Several of the world's leading finance ministers met in Washington during the week to discuss the status of the US dollar. Since the start of the year it has taken another ratchet up against most other currencies, and many of the experts on currencies are baffled by its continuing strength. There is little enthusiasm for any official attempt to roll back the dollar. Not only would this be contrary to the philosophy of the Reagan administration; there are few practitioners of the financial arts who believe that an attempt at a rollback would succeed.

The effects of the overpriced dollar are now fairly obvious -- an import boom that made the US trade deficit shoot up to $120 billion last year; businesses having a hard time exporting, with negative effects on US employment levels; better business conditions for some of our competitor nations, which have helped lead them out of their recessions.

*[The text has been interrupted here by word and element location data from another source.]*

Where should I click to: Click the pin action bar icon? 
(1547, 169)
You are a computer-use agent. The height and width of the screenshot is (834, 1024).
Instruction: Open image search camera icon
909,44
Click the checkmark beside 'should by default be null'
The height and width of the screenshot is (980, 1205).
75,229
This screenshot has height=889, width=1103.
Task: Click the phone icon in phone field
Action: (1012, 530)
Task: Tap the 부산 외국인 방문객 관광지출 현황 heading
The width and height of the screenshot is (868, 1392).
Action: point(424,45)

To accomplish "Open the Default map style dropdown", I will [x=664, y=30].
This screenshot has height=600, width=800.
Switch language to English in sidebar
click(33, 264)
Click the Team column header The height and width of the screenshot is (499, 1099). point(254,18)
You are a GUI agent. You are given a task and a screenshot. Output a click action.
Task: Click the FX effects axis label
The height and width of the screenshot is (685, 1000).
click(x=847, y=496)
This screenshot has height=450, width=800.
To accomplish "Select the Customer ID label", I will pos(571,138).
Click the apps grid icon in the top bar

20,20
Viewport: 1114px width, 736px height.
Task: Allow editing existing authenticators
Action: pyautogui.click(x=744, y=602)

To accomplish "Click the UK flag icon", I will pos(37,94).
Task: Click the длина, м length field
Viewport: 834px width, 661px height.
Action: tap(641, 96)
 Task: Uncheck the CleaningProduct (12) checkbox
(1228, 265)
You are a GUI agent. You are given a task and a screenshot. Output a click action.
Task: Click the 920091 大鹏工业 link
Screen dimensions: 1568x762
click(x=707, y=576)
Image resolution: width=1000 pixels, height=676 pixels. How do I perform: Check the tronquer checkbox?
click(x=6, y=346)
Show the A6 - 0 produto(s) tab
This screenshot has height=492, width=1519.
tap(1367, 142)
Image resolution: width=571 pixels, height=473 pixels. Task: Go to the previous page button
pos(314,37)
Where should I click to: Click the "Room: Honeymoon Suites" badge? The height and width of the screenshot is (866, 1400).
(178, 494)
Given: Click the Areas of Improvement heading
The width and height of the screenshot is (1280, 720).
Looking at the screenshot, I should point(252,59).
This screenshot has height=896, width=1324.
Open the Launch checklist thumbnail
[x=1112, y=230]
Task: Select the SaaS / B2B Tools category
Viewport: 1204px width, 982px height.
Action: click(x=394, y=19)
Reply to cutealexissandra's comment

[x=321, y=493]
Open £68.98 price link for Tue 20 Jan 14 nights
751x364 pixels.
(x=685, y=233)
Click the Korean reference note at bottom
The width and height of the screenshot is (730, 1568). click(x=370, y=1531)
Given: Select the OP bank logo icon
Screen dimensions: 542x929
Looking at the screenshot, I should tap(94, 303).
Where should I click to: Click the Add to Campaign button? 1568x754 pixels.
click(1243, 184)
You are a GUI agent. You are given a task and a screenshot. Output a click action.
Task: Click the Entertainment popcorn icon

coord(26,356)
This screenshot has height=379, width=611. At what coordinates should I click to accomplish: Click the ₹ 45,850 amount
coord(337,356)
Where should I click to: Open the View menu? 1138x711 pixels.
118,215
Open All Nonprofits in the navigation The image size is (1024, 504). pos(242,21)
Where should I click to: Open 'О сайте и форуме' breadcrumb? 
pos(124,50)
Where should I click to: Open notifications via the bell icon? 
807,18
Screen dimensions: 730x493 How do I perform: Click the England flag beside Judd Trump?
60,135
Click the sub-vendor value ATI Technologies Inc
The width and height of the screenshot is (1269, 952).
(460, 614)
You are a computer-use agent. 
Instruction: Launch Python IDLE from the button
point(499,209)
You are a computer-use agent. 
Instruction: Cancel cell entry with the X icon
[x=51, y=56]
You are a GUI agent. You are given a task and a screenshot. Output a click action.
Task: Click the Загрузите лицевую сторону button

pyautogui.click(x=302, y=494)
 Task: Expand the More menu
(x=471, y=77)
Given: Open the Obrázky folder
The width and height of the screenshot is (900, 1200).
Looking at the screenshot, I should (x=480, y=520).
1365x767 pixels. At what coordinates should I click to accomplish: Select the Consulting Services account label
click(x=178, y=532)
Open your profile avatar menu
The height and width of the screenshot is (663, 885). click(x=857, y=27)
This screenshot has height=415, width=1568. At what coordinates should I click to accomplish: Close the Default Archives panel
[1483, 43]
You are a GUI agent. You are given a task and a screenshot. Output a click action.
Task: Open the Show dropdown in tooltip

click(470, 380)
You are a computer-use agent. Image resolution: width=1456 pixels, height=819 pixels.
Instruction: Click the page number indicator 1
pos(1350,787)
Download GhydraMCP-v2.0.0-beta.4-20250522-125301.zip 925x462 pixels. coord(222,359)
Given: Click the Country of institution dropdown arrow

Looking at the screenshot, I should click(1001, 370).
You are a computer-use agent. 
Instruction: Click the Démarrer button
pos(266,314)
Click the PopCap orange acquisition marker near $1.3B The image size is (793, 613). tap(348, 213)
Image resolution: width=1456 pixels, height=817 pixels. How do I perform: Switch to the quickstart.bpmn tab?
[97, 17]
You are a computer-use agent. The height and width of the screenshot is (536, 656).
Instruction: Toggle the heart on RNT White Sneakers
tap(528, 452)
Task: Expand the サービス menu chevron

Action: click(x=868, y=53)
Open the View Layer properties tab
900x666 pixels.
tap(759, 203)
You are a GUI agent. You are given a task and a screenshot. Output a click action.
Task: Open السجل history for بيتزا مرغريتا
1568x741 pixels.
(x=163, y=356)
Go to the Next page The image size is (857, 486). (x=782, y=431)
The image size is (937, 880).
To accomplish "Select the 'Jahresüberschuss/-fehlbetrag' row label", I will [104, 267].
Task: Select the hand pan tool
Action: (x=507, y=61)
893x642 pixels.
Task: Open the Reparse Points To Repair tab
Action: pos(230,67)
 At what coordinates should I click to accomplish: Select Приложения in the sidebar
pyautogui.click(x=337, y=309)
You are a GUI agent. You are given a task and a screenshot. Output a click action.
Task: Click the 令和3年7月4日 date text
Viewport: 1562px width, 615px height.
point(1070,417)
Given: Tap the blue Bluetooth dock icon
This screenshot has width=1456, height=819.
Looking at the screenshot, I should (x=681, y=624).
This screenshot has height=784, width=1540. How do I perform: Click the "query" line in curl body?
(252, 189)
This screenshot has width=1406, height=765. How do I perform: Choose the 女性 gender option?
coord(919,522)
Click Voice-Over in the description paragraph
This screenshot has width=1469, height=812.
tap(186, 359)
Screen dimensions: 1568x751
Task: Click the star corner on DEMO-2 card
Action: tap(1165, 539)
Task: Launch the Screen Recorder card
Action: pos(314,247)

More attention needs to be given to the reasons for the boom in dollars. Until recently, the conventional wisdom was that this would end when US interest rates declined, and that the economic effects ascribed to the high dollar would then be reversed. But short-term rates have declined significantly over several months, and one must question this kind of ``wisdom.''

US financial markets are the most efficient in the world. The US itself is looked on as the safest political haven. The US economy is ``where it's at,'' in the eyes of many foreigners. Add up the political, financial, and economic factors, together with the fact that commodity trade such as in oil is priced in dollar terms. Then one must at least ask: Are we moving onto a new plateau from which we need to learn to look with new eyes at the new relationships that are evolving because of a permanently higher dollar?